Me levanto cuando creo que son las cinco y media. Voy, lentamente, y me afeito, oyendo el zumbido monótono de la afeitadora. Después me baño. Me dejo estar largo rato bajo la lluvia caliente. Después me visto tomo una taza de leche caliente en la cocina, y salgo a la calle.

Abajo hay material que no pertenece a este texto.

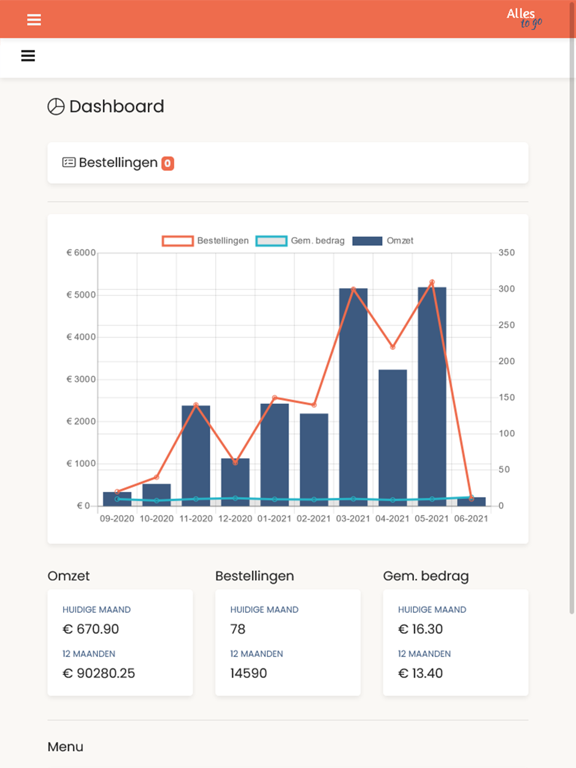
Task: Toggle the Bestellingen legend series
Action: 205,240
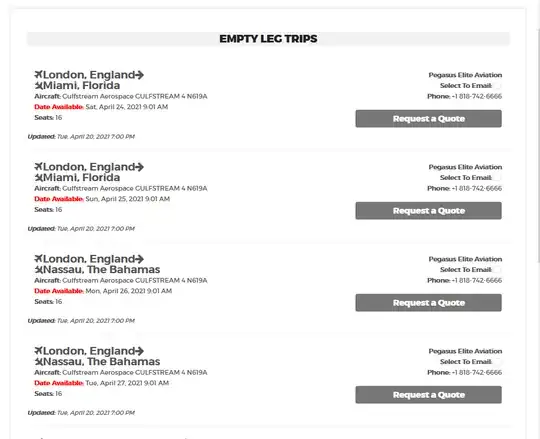Click phone number on first trip listing
Viewport: 540px width, 439px height.
pos(477,96)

Llovizna. Veo, más allá de los árboles del parque, en el cielo, una franja de claridad. Debo intentar varias veces con la llave antes de que el motor se encienda. Al mismo tiempo que el motor, comienza a funcionar el limpiaparabrisas. Cada vez que el motor está por encenderse, fallando, el limpiaparabrisas se mueve en un aleteo tenso, tembloroso, y después queda inmóvil. Por fin arranca el motor y el limpiaparabrisas comienza a moverse. Recorro San Martín hasta el bulevar, doblo a la derecha, llego hasta el puente colgante, atravieso la costanera vieja, después la nueva, y en la rotonda de Guadalupe, doy un rodeo y comienzo a rodar en sentido inverso, avanzando otra vez hacia el centro. En la boca del puente colgante doblo a la derecha y tomo el bulevar, en dirección oeste. Llego hasta el final y doblo a la izquierda avanzando por la Avenida del Oeste hasta la Avenida del Sur. Allí doblo a la izquierda, avanzo hacia el este, y cuando llego al Tribunal subo a la vereda y penetro en el patio trasero. Detengo la marcha y salgo del coche, sintiendo cómo la llovizna fría golpea mi cara. Recorro los corredores desiertos, atravieso el vestíbulo ajedrezado, también desierto, y comienzo a ascender la blanca escalera de mármol blanco, apoyando la mano derecha en el pasamanos. En el tercer piso, miro el vestíbulo por encima de la baranda: está vacío y las baldosas blancas y negras aparecen diminutas, regulares, pulidas. Entro en mi despacho, pasando primero por la oficina del secretario, que está vacía, y enciendo la luz. Me asomo a la ventana y miro las palmeras y los naranjos del parque, que condensan a su alrededor masas blancas de llovizna. Las gotas blancas de llovizna parecen girar en lenta rotación. Entra una luz gris, exangüe, en el despacho. La Plaza de Mayo está desierta. Los senderos rojos se entrecruzan bajo la fronda de los árboles.